利用通道背向散射理論及溫度係數模型分析奈米級金氧半電晶體電子遷移率的劣化之研究

Abstract

近年來許多的研究指出，當金氧半場效電晶體的元件尺寸縮減到數百奈米至數十奈米時，電子遷移率將隨通道長度減少而遞減。研究指出此電子遷移率的降低是因為載子在元件中有其所對應的飽和速度，其載子將無法超越此一速度。所以此篇論文主旨在於探討當元件尺寸縮減時，將面臨平衡態區域範圍的縮減。因此我們利用的模擬軟體TCAD模擬奈米級雙閘極電晶體的特性，其中我們考慮了擴散飄移模型以及量子效應。在此我們為了獲得其不受飽和速度影響的電子遷移率，必須要在極小的汲極偏壓下模擬。除此之外利用通道背向散射理論來解釋其飽和速度的現象，並且利用其隨溫度變化的特性來加以分析。最後比較模擬的臨界散射長度以及計算值間的差異性，加以修正而得其合理之結果。

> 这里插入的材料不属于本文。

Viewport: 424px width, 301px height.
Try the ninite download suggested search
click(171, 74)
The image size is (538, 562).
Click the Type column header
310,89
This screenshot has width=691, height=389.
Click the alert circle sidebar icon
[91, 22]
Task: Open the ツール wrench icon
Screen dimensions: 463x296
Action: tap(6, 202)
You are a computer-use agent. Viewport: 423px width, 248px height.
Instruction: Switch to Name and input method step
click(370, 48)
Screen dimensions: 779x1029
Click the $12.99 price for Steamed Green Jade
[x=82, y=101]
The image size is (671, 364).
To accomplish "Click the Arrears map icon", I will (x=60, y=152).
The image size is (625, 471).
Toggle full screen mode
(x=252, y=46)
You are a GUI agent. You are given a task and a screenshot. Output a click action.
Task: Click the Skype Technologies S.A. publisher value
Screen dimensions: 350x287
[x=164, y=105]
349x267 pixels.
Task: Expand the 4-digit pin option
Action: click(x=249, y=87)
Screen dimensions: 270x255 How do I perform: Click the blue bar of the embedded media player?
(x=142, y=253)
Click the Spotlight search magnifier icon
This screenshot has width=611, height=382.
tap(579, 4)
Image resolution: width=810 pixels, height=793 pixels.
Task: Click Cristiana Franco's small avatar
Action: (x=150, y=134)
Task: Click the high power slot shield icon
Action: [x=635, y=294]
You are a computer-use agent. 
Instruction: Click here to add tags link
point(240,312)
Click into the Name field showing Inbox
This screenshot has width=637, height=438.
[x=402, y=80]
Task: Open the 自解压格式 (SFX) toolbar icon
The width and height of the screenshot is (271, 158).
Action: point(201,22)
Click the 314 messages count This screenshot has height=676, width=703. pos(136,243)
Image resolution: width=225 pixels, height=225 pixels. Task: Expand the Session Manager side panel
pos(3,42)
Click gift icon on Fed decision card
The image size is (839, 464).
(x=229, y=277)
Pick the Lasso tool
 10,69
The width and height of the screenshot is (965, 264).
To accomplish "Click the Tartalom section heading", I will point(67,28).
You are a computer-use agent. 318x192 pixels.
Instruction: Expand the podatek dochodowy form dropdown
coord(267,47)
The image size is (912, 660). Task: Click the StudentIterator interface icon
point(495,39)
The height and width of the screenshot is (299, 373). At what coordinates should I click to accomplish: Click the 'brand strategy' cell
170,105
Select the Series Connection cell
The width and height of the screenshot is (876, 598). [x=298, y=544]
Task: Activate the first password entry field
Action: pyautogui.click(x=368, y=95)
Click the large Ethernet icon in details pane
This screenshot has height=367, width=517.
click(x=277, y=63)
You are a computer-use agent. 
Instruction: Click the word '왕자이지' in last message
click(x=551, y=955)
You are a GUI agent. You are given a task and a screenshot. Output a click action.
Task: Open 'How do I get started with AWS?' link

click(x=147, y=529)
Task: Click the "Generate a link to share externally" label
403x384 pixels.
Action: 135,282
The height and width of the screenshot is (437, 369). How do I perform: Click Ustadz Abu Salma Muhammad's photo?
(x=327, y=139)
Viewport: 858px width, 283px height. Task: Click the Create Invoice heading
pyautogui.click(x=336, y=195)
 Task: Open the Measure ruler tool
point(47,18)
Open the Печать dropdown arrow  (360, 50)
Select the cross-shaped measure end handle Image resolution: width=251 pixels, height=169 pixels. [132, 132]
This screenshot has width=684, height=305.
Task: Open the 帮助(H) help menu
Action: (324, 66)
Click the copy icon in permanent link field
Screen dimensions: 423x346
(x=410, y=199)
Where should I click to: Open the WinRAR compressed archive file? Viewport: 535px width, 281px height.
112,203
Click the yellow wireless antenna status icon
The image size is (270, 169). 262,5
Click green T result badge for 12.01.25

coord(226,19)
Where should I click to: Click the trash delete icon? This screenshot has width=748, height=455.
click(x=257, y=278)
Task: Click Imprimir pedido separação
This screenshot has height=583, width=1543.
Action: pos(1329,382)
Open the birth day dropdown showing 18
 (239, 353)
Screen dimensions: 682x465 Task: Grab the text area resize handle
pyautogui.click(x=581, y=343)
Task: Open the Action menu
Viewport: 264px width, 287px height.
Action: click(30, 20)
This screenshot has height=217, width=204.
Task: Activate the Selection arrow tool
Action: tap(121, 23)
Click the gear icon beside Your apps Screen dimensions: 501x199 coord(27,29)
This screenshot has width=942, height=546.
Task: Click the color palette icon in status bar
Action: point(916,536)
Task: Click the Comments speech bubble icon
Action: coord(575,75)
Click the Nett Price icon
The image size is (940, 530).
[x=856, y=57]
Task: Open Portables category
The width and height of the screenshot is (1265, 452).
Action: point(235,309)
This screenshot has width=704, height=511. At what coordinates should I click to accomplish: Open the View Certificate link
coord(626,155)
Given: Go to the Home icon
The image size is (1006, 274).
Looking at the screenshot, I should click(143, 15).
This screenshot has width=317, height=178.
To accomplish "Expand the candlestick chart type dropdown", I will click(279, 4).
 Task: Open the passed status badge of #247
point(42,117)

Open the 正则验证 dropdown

In recent years, many investigations point out that mobility would degrade with the channel length scaling down in nanoscale MOSFETs. It is suggested that the reason for the mobility degradation is caused by the corresponding saturation velocity. The carrier velocity cannot excess this limit in nature. Therefore, we focus on the exploration of the mobility decrease in drain current linear region with channel length shrinkage. First, we simulate the DG nMOSFET characteristics by using TCAD simulator. In the simulation, we consider the drift-diffusion model and quantum effect. In order to extract the real mobility at equilibrium condition, we simulate the case at VD=1mV. Furthermore, we use the channel backscattering theory to explain the effect of saturation velocity and use the temperature coefficient method to analyze the variation between the two methods. Finally, we compare the error of the critical scattering length between the simulation result and the calculation result, along with the correction to get a feasible result.